Comfortable and Furious

The Bishop’s Wife: Another Look At The Making Of A Great Film

The Bishop’s Wife puts you in mind of another bit of magical fantasy, Portrait of Jenny. Both films are based on novels by Robert Nathan and both enjoy the idea that a charming almost magical personality can enter your life at the most unexpected moments.

The obviously banal aspects to the story are simple. Bishop Henry Brougham (played by David Niven, a scant few months after the accidental death of his young wife at Errol Flynn’s house, of all places. You can see the pain of her loss still on his face) prays for guidance gazing at the painting of an imaginary cathedral his wealthy benefactor wants built to the greater glory of her late un-lamented and we learn, unloved husband (guilt can be a powerful motivator). More than a little of the Bishop’s ego is tied to the massive and ugly would-be structure.

Prayer finished, the illumination of the portrait brightens briefly, unnoticed. It is heaven’s announcement that guidance, in the form of an angel named Dudley (Cary Grant), is on the way.

Upon arrival, Dudley is explaining to a skeptical Bishop his duties of an angel when he says …

“You see, we’re everywhere, “helping people who deserve to be…

Dudley notices the photograph of the Bishop’s beautiful wife, Julia (played by Loretta Young)

“…to be helped.”

Dudley is there to be of help to Julia. After all, the story is titled The Bishop’s Wife.

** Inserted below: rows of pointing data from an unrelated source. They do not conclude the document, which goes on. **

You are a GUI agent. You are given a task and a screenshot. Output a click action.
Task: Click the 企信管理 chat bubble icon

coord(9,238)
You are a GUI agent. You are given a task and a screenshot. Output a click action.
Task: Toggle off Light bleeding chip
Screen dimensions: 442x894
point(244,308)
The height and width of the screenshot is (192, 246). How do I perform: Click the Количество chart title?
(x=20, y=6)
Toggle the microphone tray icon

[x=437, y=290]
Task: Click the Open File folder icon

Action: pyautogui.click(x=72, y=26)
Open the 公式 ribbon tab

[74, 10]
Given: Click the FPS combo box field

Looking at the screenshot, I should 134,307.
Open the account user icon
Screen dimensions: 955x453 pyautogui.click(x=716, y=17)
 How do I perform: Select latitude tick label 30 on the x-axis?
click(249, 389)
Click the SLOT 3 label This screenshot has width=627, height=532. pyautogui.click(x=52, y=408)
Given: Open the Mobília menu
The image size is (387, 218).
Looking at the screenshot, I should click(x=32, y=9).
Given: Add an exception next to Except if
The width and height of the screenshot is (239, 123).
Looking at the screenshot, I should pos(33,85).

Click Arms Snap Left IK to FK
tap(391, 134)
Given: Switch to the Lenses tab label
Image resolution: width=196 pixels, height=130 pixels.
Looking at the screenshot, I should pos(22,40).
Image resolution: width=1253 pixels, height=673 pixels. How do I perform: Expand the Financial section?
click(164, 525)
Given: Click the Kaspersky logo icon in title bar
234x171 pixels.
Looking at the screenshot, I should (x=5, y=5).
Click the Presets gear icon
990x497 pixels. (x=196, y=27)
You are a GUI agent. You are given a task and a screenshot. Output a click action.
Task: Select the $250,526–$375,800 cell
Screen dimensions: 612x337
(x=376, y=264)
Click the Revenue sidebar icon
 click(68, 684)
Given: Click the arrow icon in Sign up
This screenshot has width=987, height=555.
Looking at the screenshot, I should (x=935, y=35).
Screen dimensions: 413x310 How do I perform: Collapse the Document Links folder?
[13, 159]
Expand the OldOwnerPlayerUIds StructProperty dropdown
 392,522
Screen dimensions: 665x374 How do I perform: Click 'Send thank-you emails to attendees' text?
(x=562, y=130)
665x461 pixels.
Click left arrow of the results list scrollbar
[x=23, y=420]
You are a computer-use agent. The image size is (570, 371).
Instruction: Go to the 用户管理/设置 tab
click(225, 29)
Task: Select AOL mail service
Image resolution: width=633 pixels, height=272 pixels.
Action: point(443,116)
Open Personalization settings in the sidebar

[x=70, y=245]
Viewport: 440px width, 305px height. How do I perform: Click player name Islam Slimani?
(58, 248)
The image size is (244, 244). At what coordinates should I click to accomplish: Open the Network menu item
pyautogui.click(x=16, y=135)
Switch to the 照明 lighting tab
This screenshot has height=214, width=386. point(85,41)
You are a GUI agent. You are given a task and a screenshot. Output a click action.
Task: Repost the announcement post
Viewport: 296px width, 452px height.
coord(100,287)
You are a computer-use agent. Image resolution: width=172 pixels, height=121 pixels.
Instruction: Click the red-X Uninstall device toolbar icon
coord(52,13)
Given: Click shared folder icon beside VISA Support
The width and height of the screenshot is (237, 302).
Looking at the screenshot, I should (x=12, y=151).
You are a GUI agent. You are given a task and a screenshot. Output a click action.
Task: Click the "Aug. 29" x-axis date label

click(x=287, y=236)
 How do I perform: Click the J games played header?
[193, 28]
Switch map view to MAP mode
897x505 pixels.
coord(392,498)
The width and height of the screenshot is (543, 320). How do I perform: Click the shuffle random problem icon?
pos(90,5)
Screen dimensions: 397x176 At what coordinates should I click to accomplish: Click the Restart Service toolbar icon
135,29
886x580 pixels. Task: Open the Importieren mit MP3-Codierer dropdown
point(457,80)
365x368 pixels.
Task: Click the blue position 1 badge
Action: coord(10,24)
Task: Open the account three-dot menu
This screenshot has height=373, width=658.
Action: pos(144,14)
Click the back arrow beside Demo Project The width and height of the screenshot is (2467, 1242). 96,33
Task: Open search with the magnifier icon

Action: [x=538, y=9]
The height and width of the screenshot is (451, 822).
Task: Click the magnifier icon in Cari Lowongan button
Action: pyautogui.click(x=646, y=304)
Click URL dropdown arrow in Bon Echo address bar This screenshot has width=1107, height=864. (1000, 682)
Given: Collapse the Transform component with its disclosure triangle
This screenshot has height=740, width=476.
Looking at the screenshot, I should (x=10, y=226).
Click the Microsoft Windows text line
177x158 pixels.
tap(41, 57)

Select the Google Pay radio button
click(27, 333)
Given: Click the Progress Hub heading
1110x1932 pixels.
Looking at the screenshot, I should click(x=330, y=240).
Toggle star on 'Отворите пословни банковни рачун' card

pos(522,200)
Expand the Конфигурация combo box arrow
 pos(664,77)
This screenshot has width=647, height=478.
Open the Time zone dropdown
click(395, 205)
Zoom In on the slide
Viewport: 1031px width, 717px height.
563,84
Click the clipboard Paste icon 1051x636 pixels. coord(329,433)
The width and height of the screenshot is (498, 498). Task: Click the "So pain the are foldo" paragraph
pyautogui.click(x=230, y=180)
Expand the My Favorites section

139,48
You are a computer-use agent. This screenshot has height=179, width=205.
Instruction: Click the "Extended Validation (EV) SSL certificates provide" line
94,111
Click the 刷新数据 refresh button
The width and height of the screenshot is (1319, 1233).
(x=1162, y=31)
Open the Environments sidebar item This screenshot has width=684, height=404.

The passion is gone from her marriage. Julia is faithful to her duties as a vicar’s wife, but channels her love to her daughter. The Bishop seems more interested building a monument to his ego on his way climbing the church hierarchy.

We are told what an important spiritual leader the Bishop has been, but we see no evidence of it, other than pandering to the wealthy. There is much talk about all the work he does, but all we see is him wandering his study looking for guidance.

Dudley (Michael in the novel) charms everyone he encounters. When the Bishop demands a miracle to prove Dudley is an agent of heaven, he casually opens a door just locked by the Bishop. Dudley’s true identity is known only to the Bishop. It is explained he is the new assistant (an archdeacon in the novel).

In the course of his mission he performs other minor miracles: filling a church choir for an important rehearsal, returning a cynical cabbie’s faith in small pleasures, reminding an old woman of the lost love of her youth, and reminding a middle-aged history professor of the reason he loved history in the first place, while providing him a bottle of sherry that can never be emptied.

No cinephile needs to be told the film was shot by the great Gregg Toland, the man who shot Citizen Kane. All the signs are there, including the deep focus shots Kane is known for. Bishop’s Wife is one of the last films he shot before his untimely death at age 44.

Henry Koster, best remembered directing for James Stewart in Harvey, provided his familiar style well suited to the type of films he made. He also has the distinction of discovering Abbott and Costello and bringing them to Hollywood.

Just a note on the solid performance by Broadway veteran Monty Woolley who played History Professor Wutheridge. He seems a continuation of his Colonel Smollett in Selznick’s Since You Went Away a couple years previously, but a far cry from Sheridan Whiteside (supposedly modeled on Alexander Woollcott) in 1942s The Man Who Came to Dinner.

Bennett Cerf liked to tell this story about Woolley. He was at a dinner party and suddenly belched. A woman sitting nearby glared at him; he glared back and said, “And what did you expect, my good woman? Chimes?”